Re: [PATCH] update-server-info: avoid needless overwrites

Ævar Arnfjörð Bjarmason <avarab@xxxxxxxxx> · Tue, 14 May 2019 13:57:35 +0200

On Tue, May 14 2019, Jeff King wrote:

> On Tue, May 14, 2019 at 12:33:11PM +0200, Ævar Arnfjörð Bjarmason wrote:
>
>> > I think it would work because any update-server-info, whether from A or
>> > B, will take into account the full current repo state (and we don't look
>> > at that state until we take the lock). So you might get an interleaved
>> > "A-push, B-push, B-maint, A-maint", but that's OK. A-maint will
>> > represent B's state when it runs.
>>
>> Maybe we're talking about different things.
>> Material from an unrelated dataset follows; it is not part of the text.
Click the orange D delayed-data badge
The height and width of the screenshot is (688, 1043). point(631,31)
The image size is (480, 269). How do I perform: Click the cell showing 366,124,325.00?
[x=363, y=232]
I mean the following
>> sequence:
>>
>>  1. Refs "X" and "Y" are at X=A Y=A
>>  2. Concurrent push #1 happens, updating X from A..F
>>  3. Concurrent push #2 happens, updating Y from A..F
>>  4. Concurrent push #1 succeeds
>>  5. Concurrent push #1 starts update-server-info. Reads X=F Y=A
>>  5. Concurrent push #2 succeeds
>>  6. Concurrent push #2 starts update-server-info. Reads X=F Y=F
>>  7. Concurrent push #2's update-server-info finishes, X=F Y=F written to "info"
>>  8. Concurrent push #1's update-server-info finishes, X=A Y=F written to "info"
>>
>> I.e. because we have per-ref locks and no lock at all on
>> update-server-info (but that would need to be a global ref lock, not
>> just on the "info" files) we can have a push that's already read "X"'s
>> value as "A" while updating "Y" win the race against an
>> update-server-info that updated "X"'s value to "F".
>>
>> It will get fixed on the next push (at least as far as "X"'s value
>> goes), but until that time dumb clients will falsely see that "X" hasn't
>> been updated.
>
> That's the same situation. But I thought we were talking about having an
> update-server-info lock. In which case the #2 update-server-info or the
> #1 update-server-info runs in its entirety, and cannot have their read
> and write steps interleaved (that's what I meant by "don't look at the
> state until we take the lock"). Then that gives us a strict ordering: we
> know that _some_ update-server-info (be it #1 or #2's) will run after
> any given update.

Yeah you're right. I *thought* in my last E-mail we were talking about
the current state, but re-reading upthread I see that was a fail on my
part.

An update-server-info lock would solve this indeed. We could still end
up with a situation where whatever a naïve version of the lockfile API
would fail for the "new" update since the old one was underway, so we'd
need something similar to core.*Ref*Timeout, but if we ran into a *.lock
or the timeout we could exit non-zero, as opposed to silently failing
like it does now when it races.